Stored data entries:
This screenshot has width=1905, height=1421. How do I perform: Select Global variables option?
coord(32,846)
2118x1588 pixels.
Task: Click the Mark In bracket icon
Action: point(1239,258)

■ PROBLEM TO WORK ON:
Print the data above exactly.

■ ANSWER SECTION:
This screenshot has width=1905, height=1421. How do I perform: Select Global variables option?
coord(32,846)
2118x1588 pixels.
Task: Click the Mark In bracket icon
Action: point(1239,258)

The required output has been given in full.